- _TO DO_: Copy the stretch of records from the line containing "Collapse the Рекомендованные" through the line containing "point(740,332)", keeping every character unchanged.
----- PROVIDED MATERIAL -----
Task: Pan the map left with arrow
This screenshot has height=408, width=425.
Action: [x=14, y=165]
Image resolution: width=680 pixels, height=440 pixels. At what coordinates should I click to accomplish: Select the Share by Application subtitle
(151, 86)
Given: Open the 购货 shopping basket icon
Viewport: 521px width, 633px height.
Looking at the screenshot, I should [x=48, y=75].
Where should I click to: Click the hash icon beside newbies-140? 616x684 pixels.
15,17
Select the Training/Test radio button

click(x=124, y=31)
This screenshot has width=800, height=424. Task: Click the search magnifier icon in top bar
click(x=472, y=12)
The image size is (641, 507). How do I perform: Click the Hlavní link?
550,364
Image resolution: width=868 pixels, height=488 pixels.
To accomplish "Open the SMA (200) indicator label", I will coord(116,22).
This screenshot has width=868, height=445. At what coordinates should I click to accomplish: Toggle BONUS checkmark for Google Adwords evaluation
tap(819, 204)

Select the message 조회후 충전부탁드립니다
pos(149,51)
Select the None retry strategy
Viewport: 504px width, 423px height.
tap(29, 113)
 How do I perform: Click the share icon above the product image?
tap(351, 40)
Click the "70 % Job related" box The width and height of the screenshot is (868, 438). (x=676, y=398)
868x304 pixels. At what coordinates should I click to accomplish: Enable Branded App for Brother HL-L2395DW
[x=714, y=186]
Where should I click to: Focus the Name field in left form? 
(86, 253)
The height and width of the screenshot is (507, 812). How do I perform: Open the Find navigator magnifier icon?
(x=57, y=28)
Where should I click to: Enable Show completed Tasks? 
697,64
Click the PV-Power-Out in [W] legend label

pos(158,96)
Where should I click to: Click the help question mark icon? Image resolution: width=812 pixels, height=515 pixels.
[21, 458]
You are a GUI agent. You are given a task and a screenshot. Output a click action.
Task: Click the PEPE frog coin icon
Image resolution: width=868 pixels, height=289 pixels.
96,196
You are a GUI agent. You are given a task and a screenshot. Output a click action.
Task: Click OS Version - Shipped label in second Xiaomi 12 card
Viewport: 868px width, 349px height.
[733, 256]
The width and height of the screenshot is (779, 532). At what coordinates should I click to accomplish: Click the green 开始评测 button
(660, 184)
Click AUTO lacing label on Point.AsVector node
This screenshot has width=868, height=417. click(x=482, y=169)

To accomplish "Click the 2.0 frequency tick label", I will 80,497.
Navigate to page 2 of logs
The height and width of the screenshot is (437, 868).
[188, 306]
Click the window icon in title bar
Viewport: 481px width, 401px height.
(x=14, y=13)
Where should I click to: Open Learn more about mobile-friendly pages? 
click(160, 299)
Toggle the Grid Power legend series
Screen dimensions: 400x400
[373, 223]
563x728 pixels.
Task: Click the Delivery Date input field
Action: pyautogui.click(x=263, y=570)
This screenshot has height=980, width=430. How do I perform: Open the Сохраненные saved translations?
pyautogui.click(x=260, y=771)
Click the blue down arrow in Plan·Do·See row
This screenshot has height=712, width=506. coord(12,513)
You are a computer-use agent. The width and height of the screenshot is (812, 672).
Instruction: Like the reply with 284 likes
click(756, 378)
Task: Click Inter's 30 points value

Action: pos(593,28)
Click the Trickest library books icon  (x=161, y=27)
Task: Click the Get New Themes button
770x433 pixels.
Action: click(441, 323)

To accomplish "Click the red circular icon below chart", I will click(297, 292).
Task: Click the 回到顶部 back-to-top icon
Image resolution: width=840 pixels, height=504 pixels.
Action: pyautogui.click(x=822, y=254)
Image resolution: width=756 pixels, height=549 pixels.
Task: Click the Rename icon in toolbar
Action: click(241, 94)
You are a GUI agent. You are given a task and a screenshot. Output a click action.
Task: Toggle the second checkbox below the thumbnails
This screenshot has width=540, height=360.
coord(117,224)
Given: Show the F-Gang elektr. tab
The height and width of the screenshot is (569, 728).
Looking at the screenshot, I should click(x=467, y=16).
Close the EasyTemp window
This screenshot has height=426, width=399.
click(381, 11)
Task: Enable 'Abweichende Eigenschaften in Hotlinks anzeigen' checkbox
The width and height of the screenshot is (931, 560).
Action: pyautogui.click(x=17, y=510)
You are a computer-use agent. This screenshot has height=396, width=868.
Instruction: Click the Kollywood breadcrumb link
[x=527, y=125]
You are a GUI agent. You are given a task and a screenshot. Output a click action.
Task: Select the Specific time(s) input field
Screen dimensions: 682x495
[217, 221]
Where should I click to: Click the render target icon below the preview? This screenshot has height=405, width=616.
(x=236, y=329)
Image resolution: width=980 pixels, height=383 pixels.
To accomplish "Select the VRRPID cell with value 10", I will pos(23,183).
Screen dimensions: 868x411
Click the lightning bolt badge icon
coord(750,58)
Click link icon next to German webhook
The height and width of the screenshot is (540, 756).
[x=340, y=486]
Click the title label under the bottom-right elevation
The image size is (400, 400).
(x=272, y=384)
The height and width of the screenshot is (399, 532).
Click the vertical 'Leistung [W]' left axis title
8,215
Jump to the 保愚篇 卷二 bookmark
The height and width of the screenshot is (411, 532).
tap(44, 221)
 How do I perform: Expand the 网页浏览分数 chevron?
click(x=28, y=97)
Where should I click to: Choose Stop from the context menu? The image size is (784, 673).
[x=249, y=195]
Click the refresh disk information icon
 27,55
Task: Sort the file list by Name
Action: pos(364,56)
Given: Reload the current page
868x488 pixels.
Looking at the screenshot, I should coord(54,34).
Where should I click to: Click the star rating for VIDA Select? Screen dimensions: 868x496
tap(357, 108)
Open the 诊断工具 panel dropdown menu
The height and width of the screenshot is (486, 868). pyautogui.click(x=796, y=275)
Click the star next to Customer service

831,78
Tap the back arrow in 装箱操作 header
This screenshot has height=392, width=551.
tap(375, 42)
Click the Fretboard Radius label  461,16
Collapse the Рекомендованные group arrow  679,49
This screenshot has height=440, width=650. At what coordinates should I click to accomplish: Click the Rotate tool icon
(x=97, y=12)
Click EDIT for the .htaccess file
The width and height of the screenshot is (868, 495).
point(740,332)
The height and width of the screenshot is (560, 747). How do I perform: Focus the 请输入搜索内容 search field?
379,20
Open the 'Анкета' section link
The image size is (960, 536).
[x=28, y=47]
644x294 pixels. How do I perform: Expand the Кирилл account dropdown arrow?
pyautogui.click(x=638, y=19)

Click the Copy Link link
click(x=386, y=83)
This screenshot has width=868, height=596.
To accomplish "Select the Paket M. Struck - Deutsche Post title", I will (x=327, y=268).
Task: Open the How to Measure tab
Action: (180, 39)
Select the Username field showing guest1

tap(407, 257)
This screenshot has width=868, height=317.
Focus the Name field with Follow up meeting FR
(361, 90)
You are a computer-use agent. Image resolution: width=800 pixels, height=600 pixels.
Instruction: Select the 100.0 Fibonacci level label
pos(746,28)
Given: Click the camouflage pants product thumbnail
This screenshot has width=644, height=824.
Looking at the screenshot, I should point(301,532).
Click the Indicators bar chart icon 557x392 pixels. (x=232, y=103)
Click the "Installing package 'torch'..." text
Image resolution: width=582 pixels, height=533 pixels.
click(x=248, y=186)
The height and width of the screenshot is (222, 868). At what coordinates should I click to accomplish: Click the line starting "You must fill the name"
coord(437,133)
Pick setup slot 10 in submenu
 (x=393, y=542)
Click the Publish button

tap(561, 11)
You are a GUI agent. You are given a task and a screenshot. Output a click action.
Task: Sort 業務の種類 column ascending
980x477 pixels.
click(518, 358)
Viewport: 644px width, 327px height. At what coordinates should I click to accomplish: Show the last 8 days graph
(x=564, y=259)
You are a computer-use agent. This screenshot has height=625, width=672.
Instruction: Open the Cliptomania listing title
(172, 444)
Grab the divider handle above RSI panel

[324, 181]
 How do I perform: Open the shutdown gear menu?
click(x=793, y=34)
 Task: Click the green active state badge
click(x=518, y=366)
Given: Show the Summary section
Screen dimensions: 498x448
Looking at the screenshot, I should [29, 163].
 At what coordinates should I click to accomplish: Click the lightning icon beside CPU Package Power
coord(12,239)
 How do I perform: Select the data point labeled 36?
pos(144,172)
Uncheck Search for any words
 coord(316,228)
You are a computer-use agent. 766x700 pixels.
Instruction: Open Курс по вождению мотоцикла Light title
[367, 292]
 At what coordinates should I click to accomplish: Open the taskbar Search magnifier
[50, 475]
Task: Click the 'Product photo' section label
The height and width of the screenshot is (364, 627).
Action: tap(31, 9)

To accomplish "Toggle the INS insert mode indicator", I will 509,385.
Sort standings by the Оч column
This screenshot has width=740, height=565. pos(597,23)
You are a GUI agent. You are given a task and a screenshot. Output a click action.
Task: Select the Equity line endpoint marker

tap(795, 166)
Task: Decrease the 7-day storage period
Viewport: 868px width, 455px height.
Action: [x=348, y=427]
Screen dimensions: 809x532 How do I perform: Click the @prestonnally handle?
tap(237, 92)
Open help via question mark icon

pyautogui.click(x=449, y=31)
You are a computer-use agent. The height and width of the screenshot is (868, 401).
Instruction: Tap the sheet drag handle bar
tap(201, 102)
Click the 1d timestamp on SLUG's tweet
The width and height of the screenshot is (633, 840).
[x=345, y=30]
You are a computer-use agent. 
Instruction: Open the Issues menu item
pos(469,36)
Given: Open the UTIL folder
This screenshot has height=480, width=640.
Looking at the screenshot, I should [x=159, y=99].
-----
- _ANSWER TO THE TASK_:
Collapse the Рекомендованные group arrow  679,49
This screenshot has height=440, width=650. At what coordinates should I click to accomplish: Click the Rotate tool icon
(x=97, y=12)
Click EDIT for the .htaccess file
The width and height of the screenshot is (868, 495).
point(740,332)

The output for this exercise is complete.